Twicer said nothing at first but let the words
slowly settle in his mind.
"This long pointy rockety thing.. You don't
think it was anything like say... a rocket?"
"Izzy don't know, Izzy took cover under the
table!" Izzy chirped and wiggled his tail.
As Twicer began constructing a sentence, he was
interrupted by a groaning sound coming from Sumo
who had elevated his head slightly to look at
the ensemble. This involved him looking over his
tummy, quite the achievement considering Sumo
was about 90% tummy.
"Urk" the leet said as it slowly raised
to its stumpy little leetlegs and sat up.
"Welcome back!" chirped Izzy and nuzzled
Sumo's nose on the side.
After Sumo had been sent off to Terri the Healeet
("Heal leet..? Ow! My toe!" .. "Stupid
human!") to get his head examined, Izzy had
insisted on showing Twicer and Skittle around
the premises. Or to be more precise, the back
of the hill on which the hut stood.

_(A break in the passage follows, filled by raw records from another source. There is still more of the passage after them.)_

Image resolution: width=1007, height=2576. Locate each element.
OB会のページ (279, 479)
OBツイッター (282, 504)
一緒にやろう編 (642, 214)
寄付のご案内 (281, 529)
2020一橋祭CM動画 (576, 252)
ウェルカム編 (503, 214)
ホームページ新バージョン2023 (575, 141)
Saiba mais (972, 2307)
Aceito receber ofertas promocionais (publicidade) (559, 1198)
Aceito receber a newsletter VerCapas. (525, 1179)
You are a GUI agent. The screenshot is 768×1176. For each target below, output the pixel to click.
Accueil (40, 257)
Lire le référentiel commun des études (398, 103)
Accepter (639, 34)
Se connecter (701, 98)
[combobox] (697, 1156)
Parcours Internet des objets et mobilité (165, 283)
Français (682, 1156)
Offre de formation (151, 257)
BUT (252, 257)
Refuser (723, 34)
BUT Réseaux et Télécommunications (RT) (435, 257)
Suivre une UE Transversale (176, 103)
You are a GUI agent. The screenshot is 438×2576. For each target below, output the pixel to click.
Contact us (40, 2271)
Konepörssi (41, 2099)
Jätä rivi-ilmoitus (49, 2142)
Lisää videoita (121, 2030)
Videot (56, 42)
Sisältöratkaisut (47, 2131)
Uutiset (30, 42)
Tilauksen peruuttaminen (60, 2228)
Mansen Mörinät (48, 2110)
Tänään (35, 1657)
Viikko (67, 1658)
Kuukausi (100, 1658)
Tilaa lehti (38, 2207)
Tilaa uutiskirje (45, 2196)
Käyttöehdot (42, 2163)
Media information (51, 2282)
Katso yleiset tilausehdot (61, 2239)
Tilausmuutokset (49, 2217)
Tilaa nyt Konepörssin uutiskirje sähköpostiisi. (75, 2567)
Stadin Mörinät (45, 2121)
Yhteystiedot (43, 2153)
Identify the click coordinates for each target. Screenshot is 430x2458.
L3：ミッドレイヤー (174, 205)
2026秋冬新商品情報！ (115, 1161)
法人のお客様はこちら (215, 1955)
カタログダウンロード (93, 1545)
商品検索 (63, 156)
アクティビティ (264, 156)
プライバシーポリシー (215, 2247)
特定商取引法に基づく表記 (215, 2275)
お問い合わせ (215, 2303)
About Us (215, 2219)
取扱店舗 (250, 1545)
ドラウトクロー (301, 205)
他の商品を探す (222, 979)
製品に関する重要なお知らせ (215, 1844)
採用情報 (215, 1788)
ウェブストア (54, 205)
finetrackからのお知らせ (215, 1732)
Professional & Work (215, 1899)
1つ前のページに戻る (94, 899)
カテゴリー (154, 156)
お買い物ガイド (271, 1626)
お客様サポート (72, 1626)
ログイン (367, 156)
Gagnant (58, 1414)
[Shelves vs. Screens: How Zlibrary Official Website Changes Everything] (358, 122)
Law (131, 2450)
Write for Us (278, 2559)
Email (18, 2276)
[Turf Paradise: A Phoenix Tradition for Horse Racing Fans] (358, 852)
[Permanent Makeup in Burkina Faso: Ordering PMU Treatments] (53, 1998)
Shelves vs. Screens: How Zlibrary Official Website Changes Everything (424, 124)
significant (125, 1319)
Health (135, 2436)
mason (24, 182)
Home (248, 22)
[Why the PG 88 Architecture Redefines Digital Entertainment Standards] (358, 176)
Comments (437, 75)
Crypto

Twicer had
been hesitant at first but Skittle had put on
his best puppyeye-look and threatened him to nibble
him, so here they were, in the backyard. Izzy
had pointed out various items he had invented
since his grandpa had left the business and while
most of it looked like it had been modified by
simply gluing various bits and pieces together,
Twicer found to his amazement that some of the
items actually worked. Especially bewildering
this was in cases when Twicer knew the item should
by no standards work, like the combined toaster
oven/hologram projector which simply was held
together by some duct tape but regardless worked
like a charm. Every time the toaster oven ejected,
the hologram projector would display a hologram
of a leet dancing for a few seconds.
Back on old earth existed a creature called bumblebees.
By the laws of thermodynamics, bumblebees could
under no circumstance fly. However, as no one
had told the bumblebees this, they continued doing
it regardless of what the laws of thermodynamics
deemed possible. Twicer assumed that the technology
worked because, like the bumblebees of old earth,
it just didn't know better.
Twicer's eyes fell upon a strange machine which
seemed a bit more put together than the other
inventions. It consisted of a large, hollow tube
with a giant battery attached to the back of it
and a multitude of optical scanning instruments
and arms tooled for various tasks. Furthermore
it had a large chute sticking out of its side.
Seemingly leading into the weirdlooking tube.
"What's this thing here?" Twicer asked
pointing to the invention.
"Oh that. That's just the Leetbot massproducer."
Izzy shrugged and began trodding off hurriedly
but found his leety paws trying to paddle air
as Twicer lifted him up and looked into his eyes
with disbelief.
"The what?!"
"Leetbot massproducer! Let me go, stupid!"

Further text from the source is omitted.